▶ GOAL OF THE EXERCISE
An exact transcription of the entries is required, with no images included.

═════ DATA

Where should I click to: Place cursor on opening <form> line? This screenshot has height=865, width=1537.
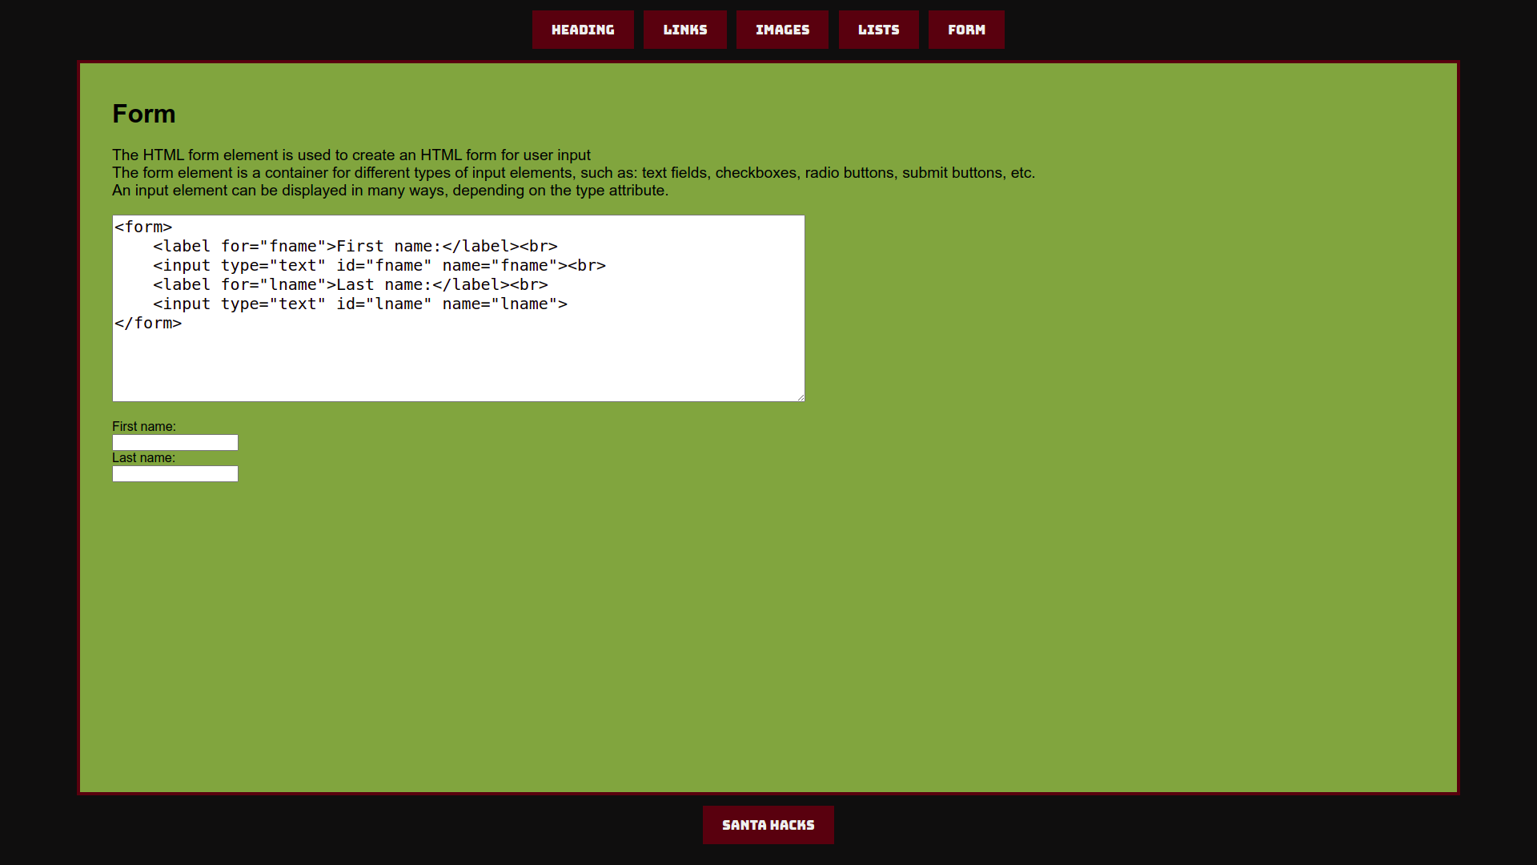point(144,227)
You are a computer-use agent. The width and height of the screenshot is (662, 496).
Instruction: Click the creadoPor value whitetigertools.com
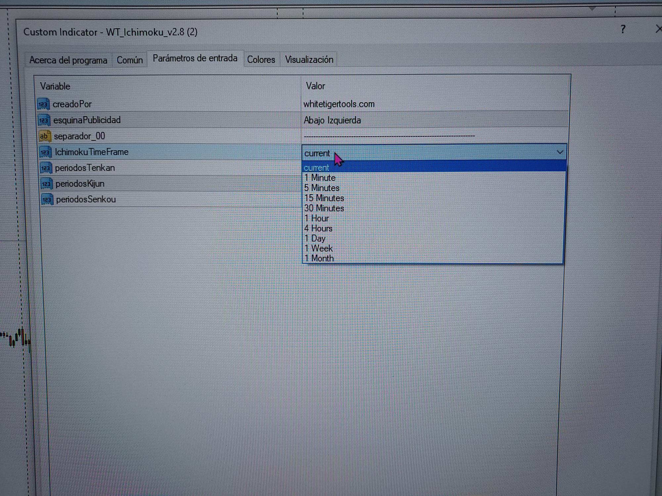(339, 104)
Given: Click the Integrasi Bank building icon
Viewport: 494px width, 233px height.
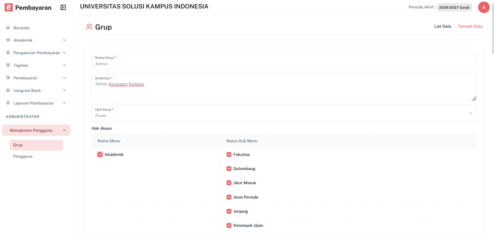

══════════

▶ SOLUTION TO THIS PROBLEM
Where should I click to: Place cursor on opening <form> line? This screenshot has height=865, width=1537.
point(144,227)
You are a computer-use agent. The width and height of the screenshot is (662, 496).
Instruction: Click the creadoPor value whitetigertools.com
(339, 104)
Given: Click the Integrasi Bank building icon
Viewport: 494px width, 233px height.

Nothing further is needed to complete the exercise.